### [Dataset items]
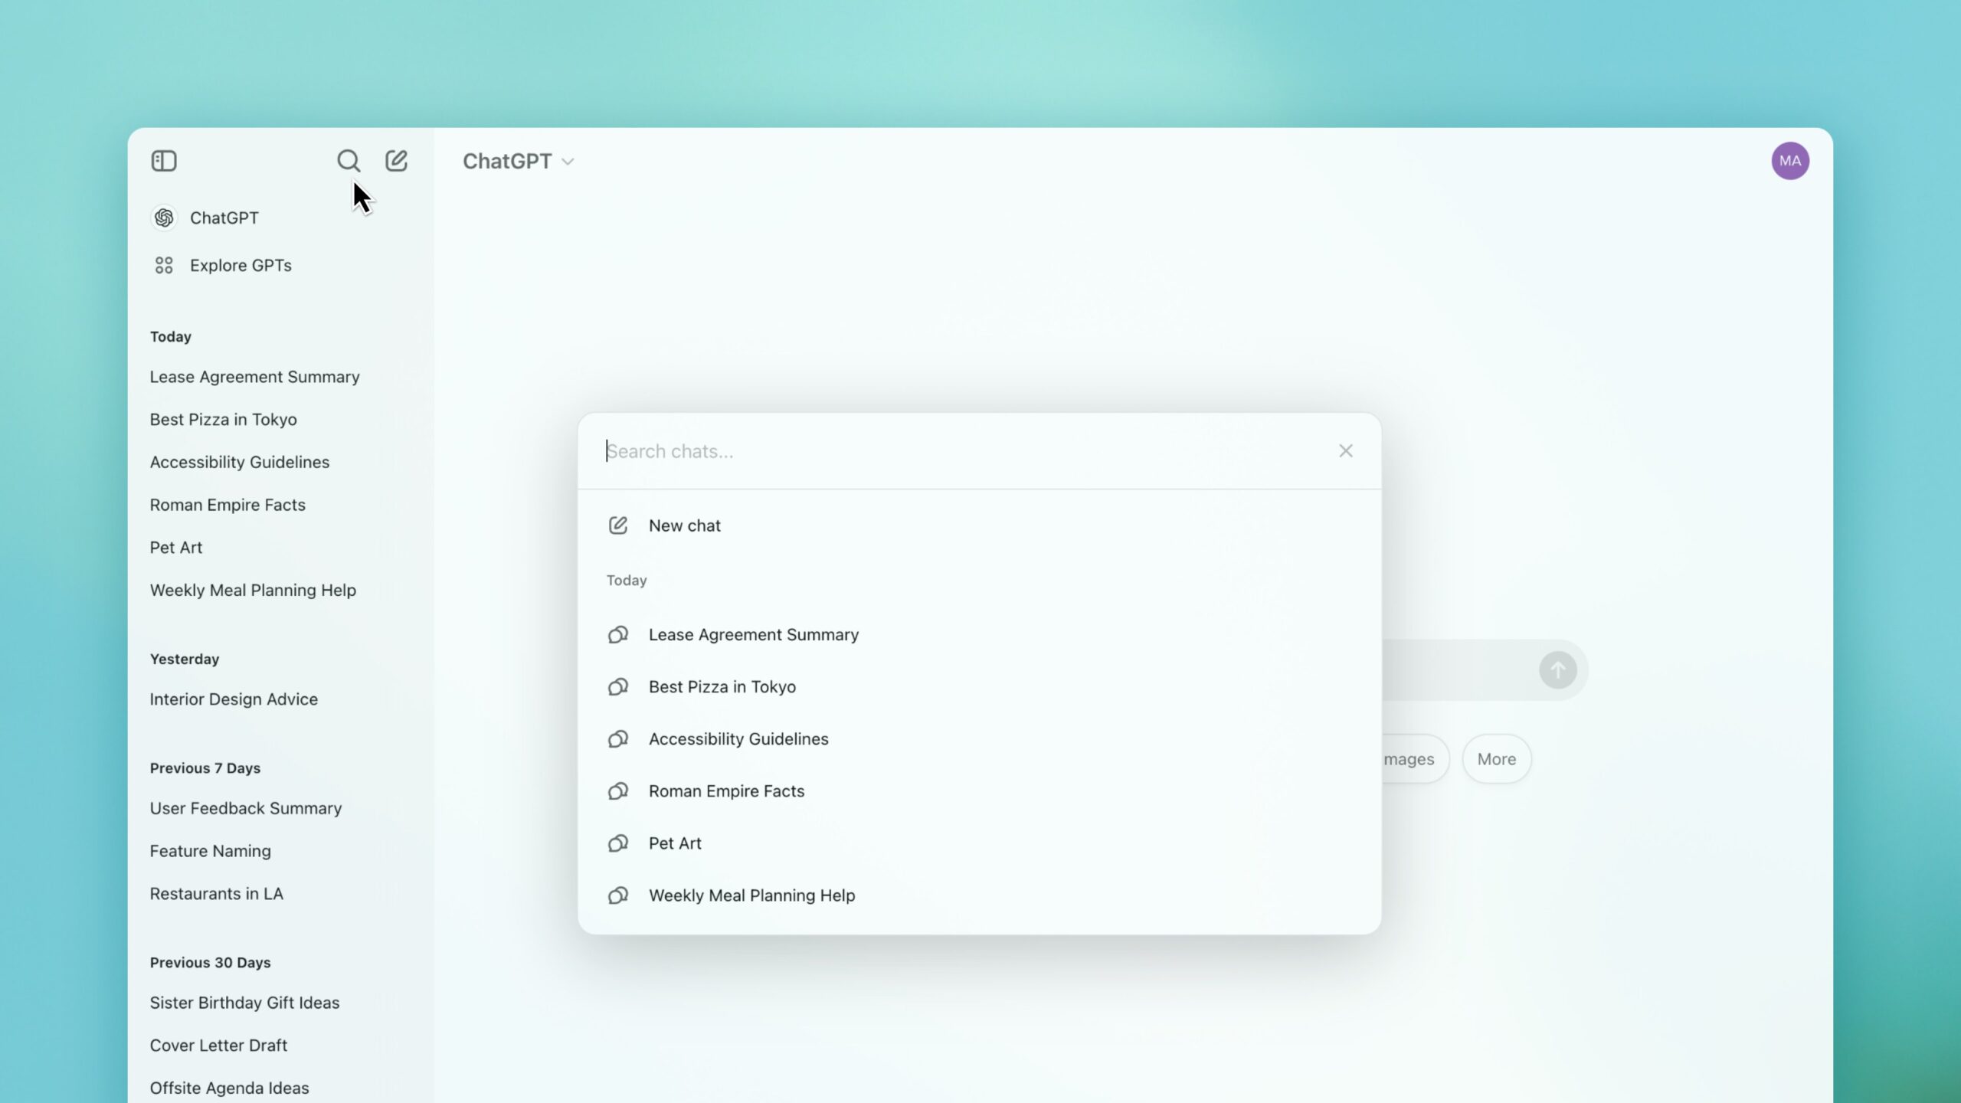The image size is (1961, 1103).
Task: Click the new chat icon in search modal
Action: [x=618, y=525]
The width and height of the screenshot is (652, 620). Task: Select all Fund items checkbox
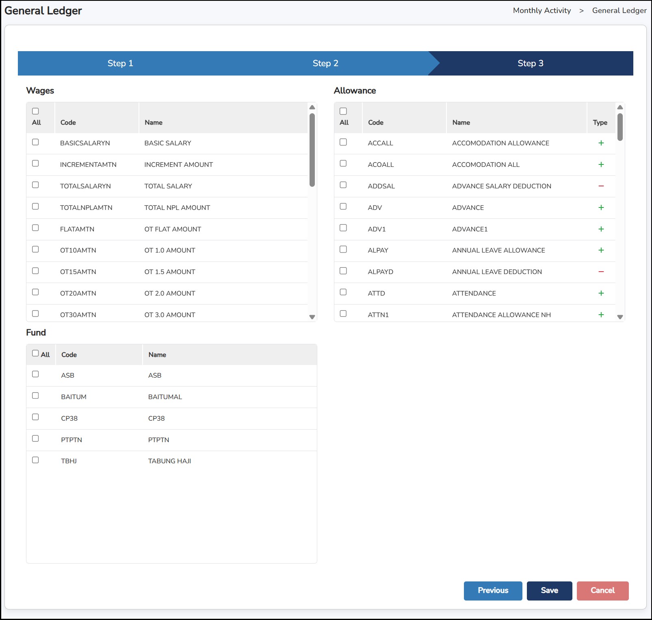point(35,353)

### [Assignment]
Leaving the pictures out, set down exactly the lines from the one with "The width and" through the end of the records.

### [Answer to the exercise]
The width and height of the screenshot is (652, 620). Task: Select all Fund items checkbox
point(35,353)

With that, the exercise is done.